#### Your assignment:
Once the line containing "Click the XJTU staff email group avatar" is found in the data below, repeat it and every later line exactly, leaving the pictures out.

#### Data excerpts:
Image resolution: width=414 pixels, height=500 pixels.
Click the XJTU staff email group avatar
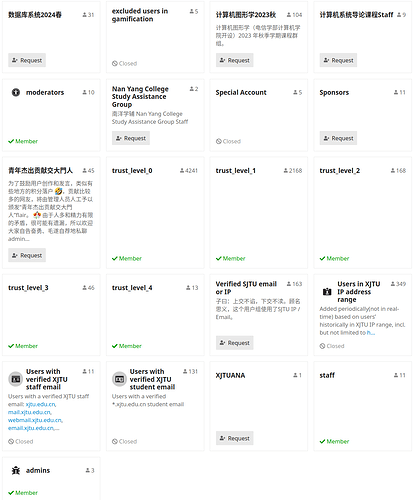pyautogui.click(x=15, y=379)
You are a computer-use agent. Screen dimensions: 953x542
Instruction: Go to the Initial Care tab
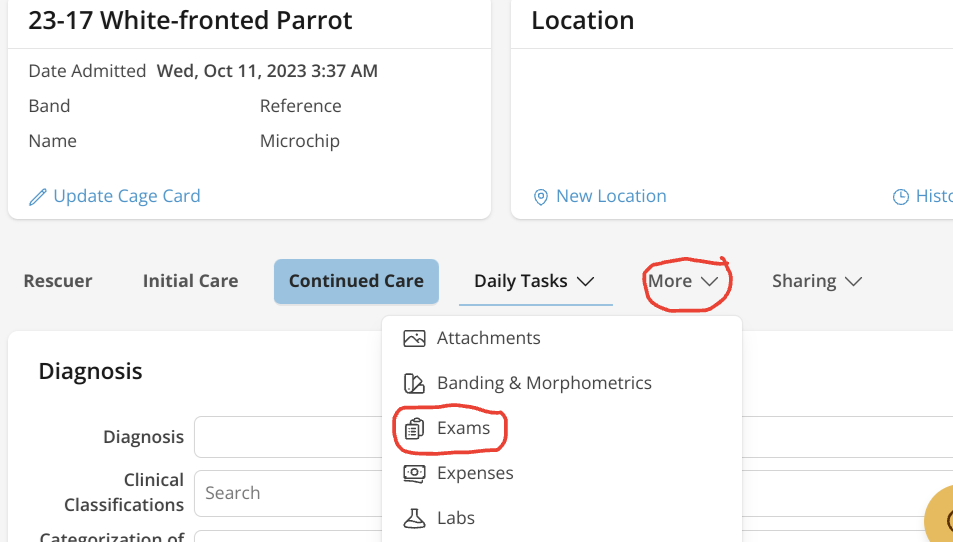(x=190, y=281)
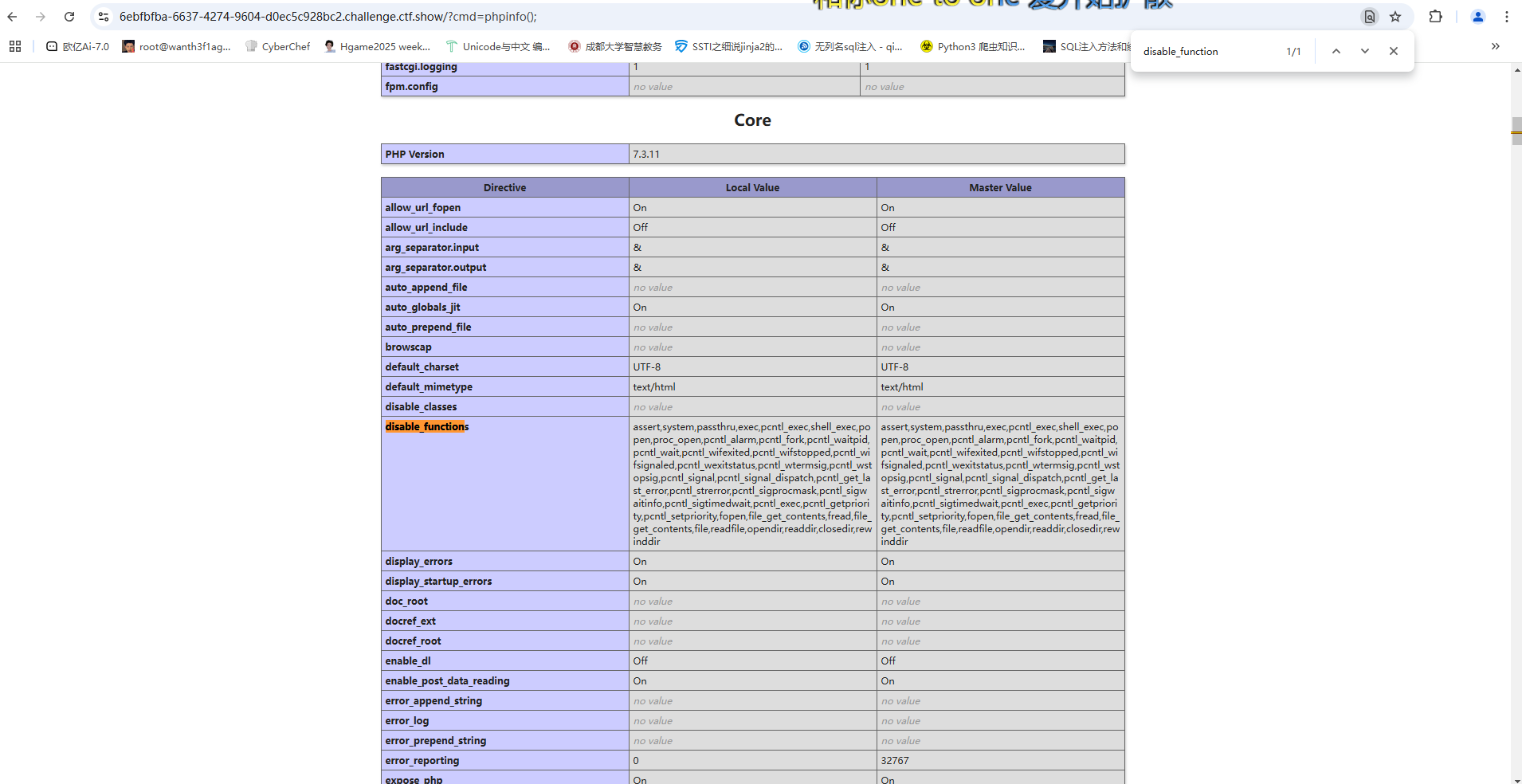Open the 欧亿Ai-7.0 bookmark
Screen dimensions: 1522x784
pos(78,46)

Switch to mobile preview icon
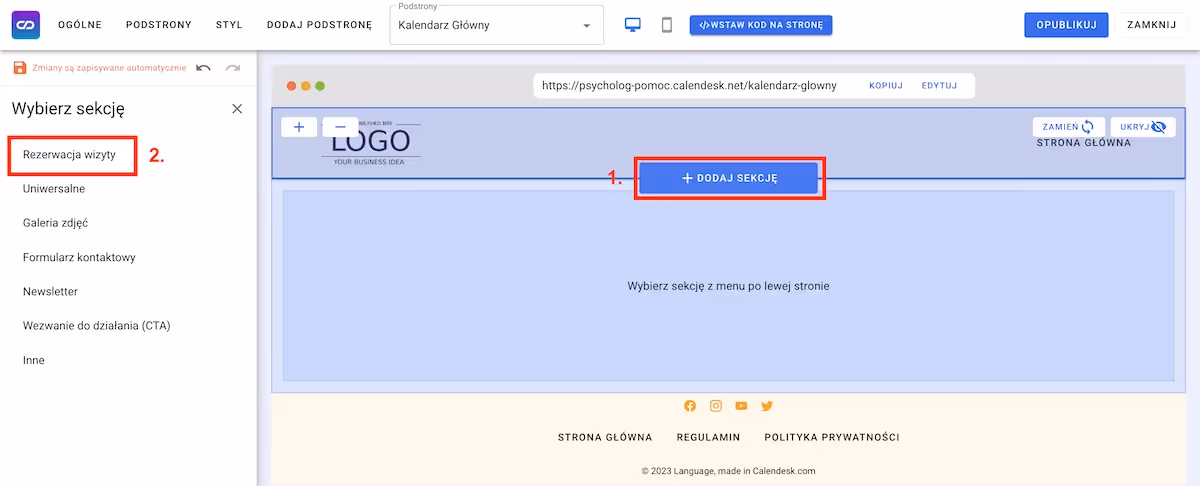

#### Solution to the problem:
Click the XJTU staff email group avatar
pyautogui.click(x=15, y=379)
You are a computer-use agent. Screen dimensions: 953x542
Instruction: Go to the Initial Care tab
(x=190, y=281)
Open the 欧亿Ai-7.0 bookmark
Screen dimensions: 1522x784
pos(78,46)

Switch to mobile preview icon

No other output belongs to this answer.